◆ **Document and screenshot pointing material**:

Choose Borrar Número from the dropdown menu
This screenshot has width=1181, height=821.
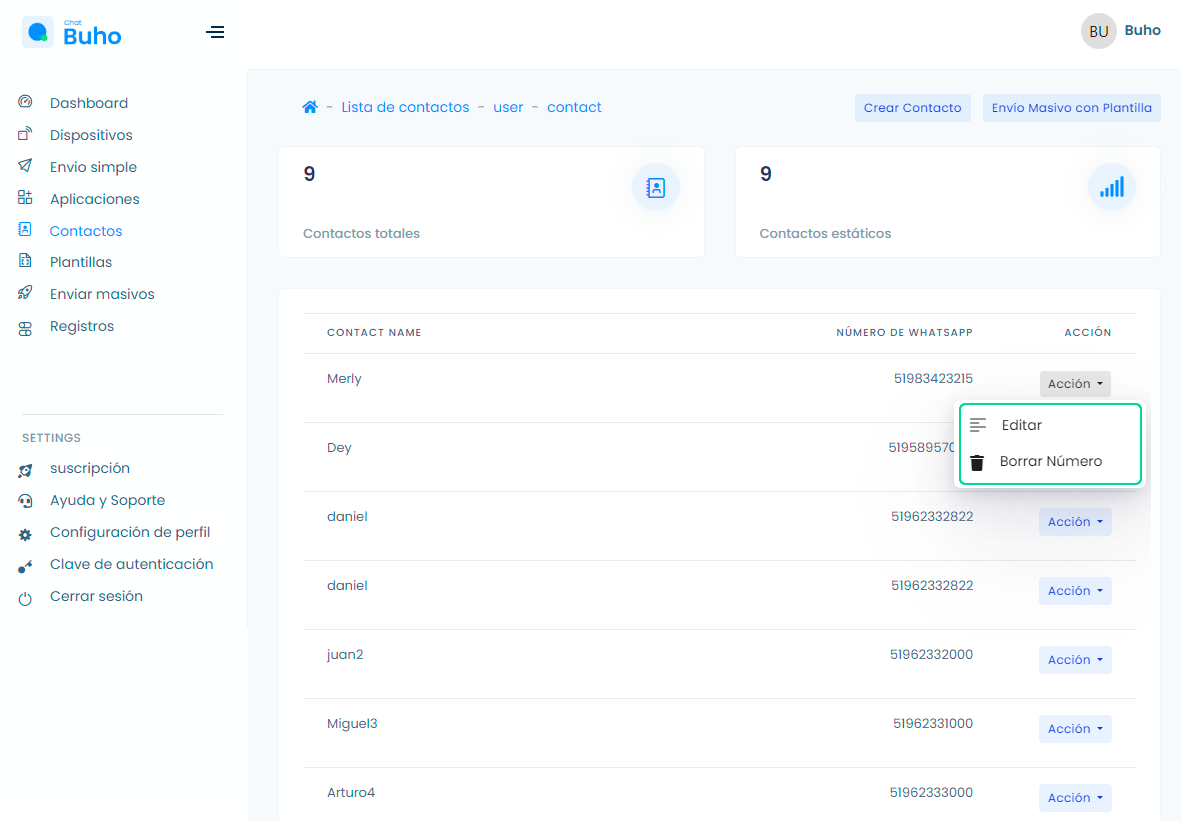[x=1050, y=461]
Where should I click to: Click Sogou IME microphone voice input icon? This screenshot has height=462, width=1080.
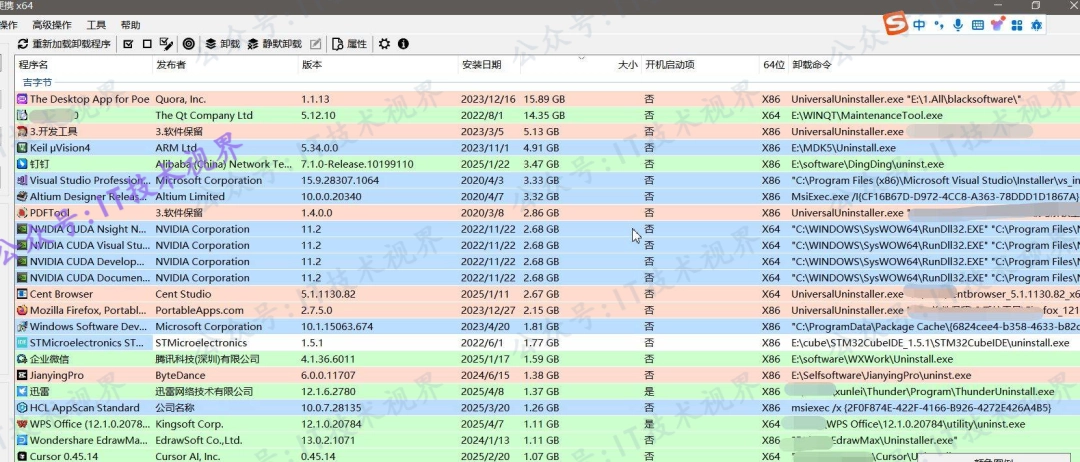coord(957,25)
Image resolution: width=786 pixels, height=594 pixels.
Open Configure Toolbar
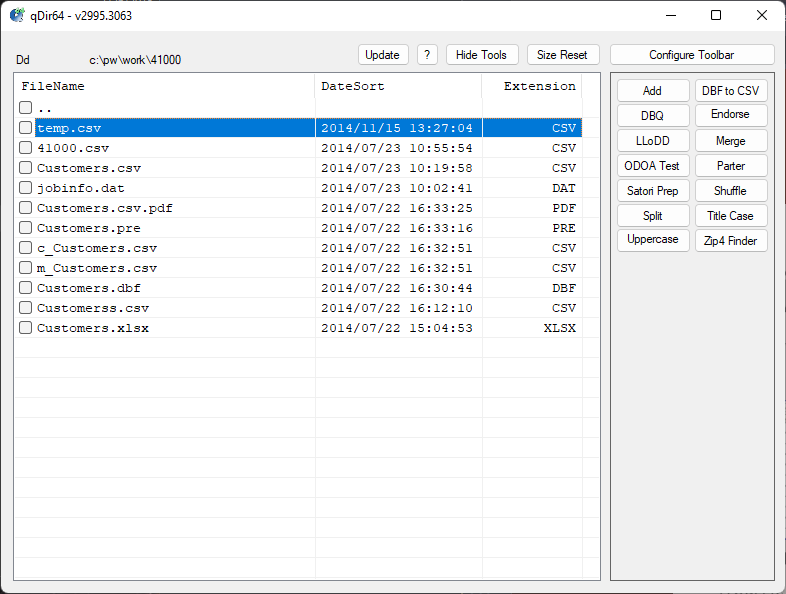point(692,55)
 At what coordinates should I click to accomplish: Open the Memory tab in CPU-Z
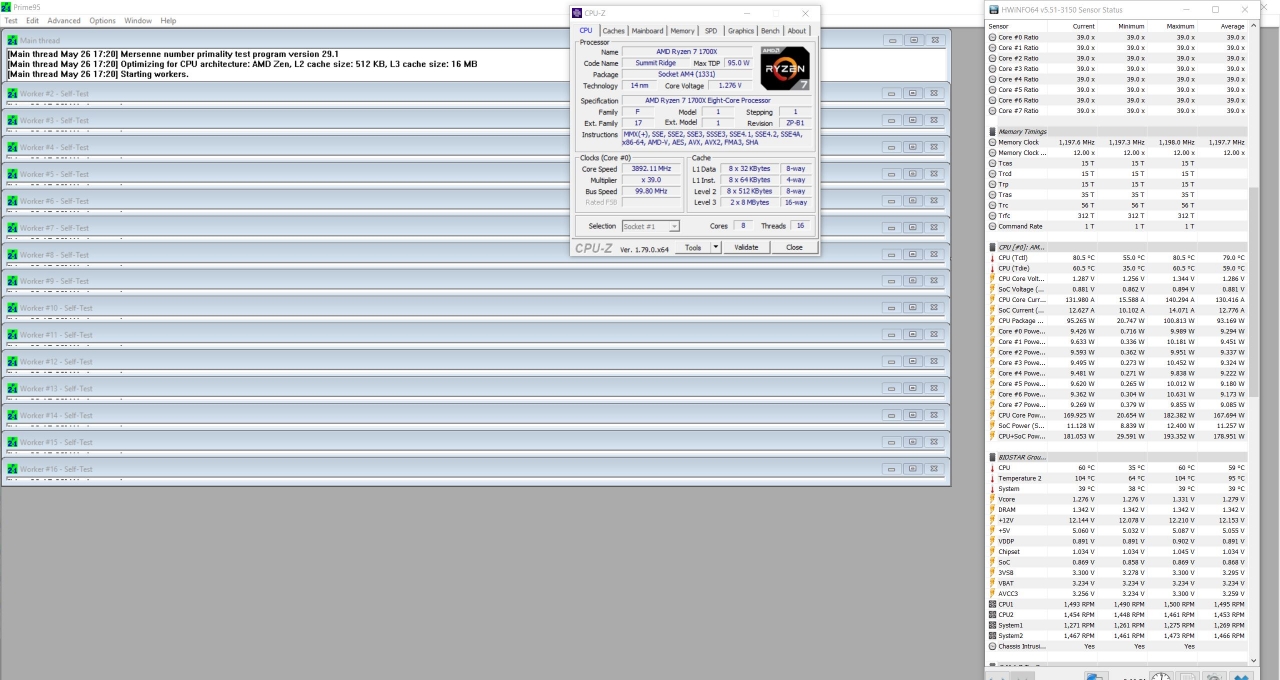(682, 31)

◆ **Your task**:
Rewrite the lines of the material above as a Markdown table with the columns Row and Line, skipping any blank lines. Leave the pictures out of the table.

◆ **Written answer**:
| Row | Line |
|---|---|
| 1 | Choose Borrar Número from the dropdown menu |
| 2 | This screenshot has width=1181, height=821. |
| 3 | [x=1050, y=461] |
| 4 | Where should I click to: Click Sogou IME microphone voice input icon? This screenshot has height=462, width=1080. |
| 5 | coord(957,25) |
| 6 | Image resolution: width=786 pixels, height=594 pixels. |
| 7 | Open Configure Toolbar |
| 8 | point(692,55) |
| 9 |  At what coordinates should I click to accomplish: Open the Memory tab in CPU-Z |
| 10 | (682, 31) |